▶ [Work item] After finding "Task: Click the" in a line below, print that line and the rest of the lines exactly, leaving out all pictures.

== == ==

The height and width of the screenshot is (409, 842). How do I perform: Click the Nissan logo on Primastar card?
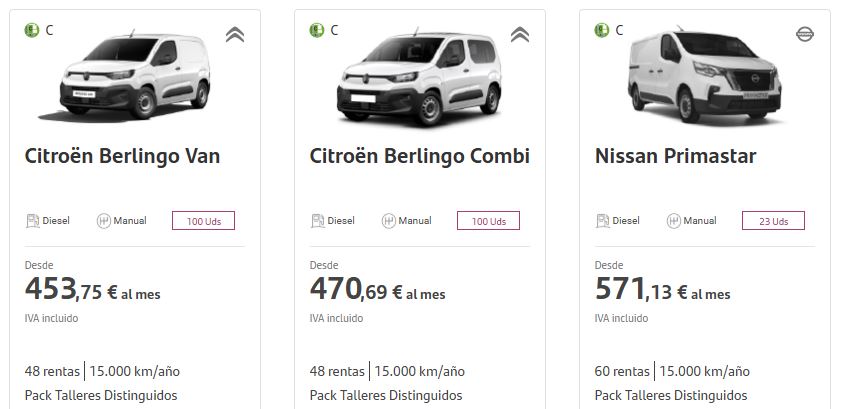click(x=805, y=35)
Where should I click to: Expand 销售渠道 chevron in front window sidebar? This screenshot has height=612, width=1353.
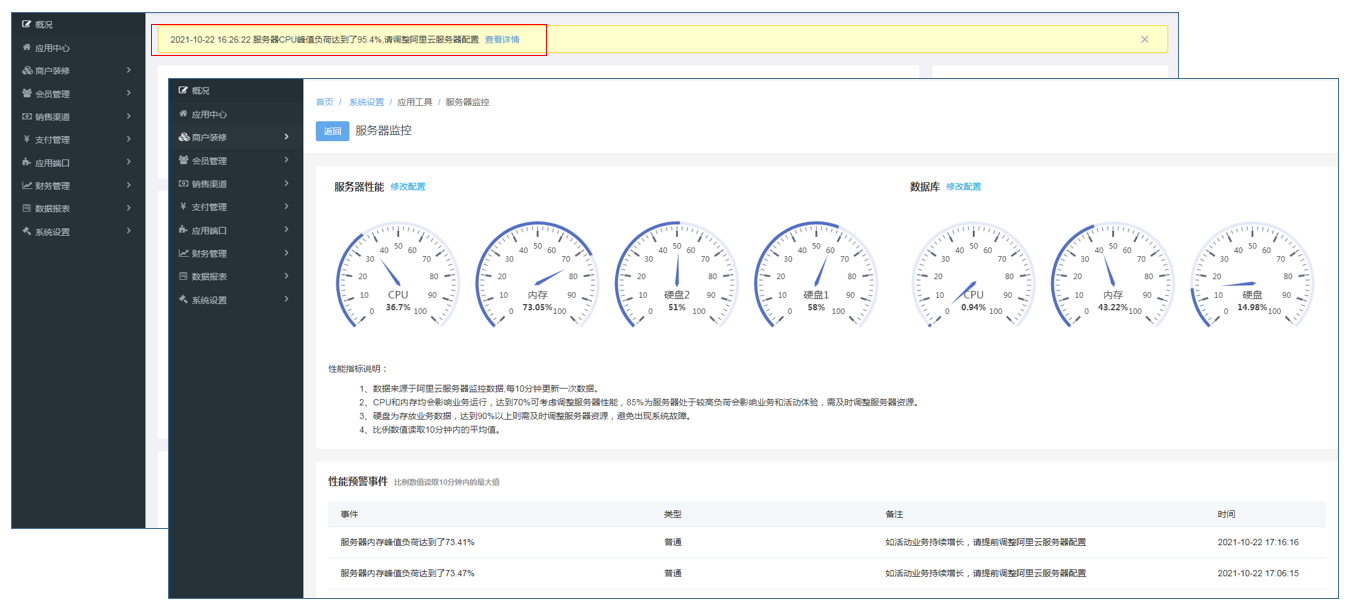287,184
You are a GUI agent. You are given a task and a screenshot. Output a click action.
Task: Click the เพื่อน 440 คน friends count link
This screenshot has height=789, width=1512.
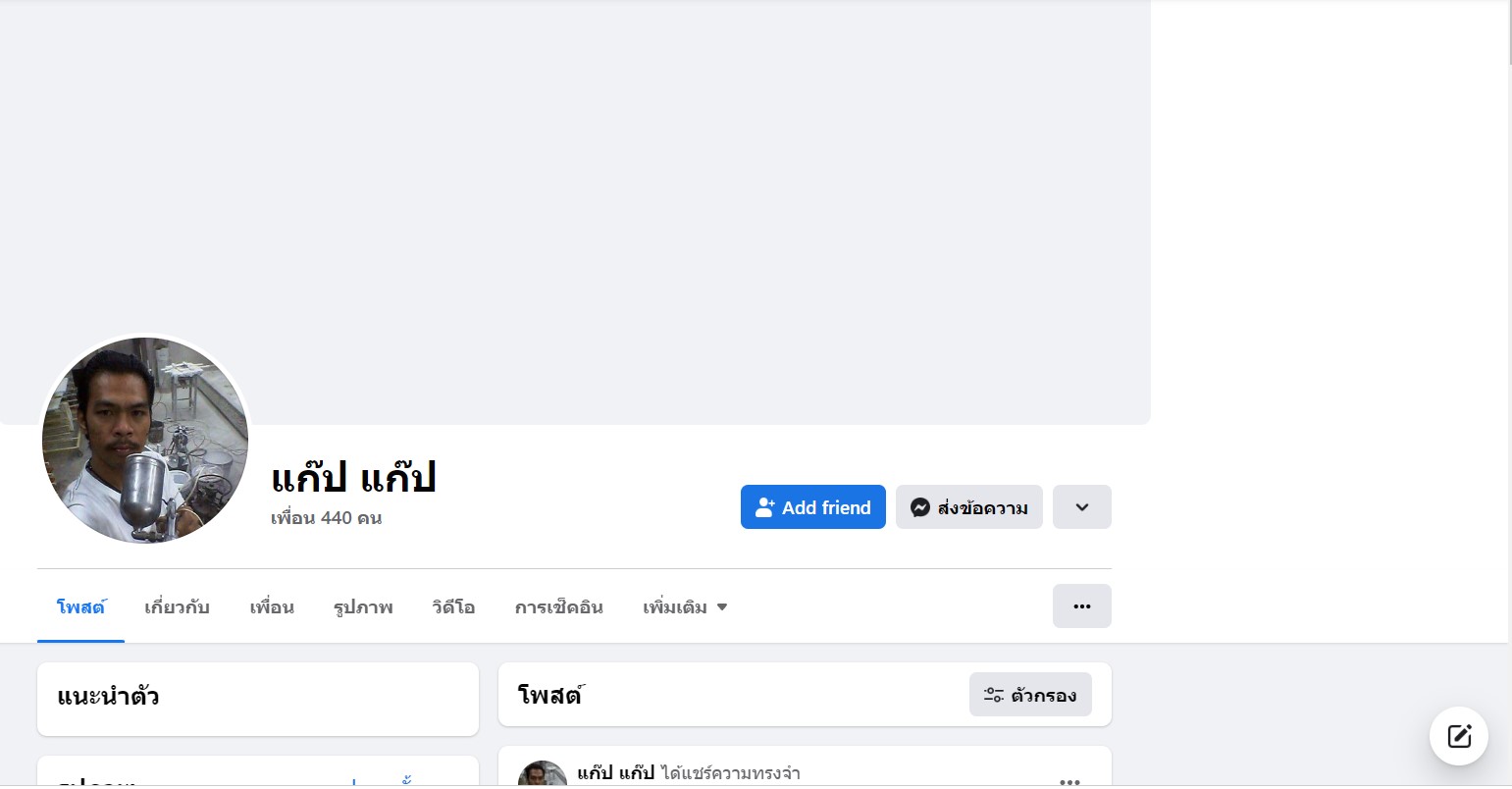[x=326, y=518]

== == ==

▶ [The answer]
Task: Click the เพื่อน 440 คน friends count link
This screenshot has height=789, width=1512.
[x=326, y=518]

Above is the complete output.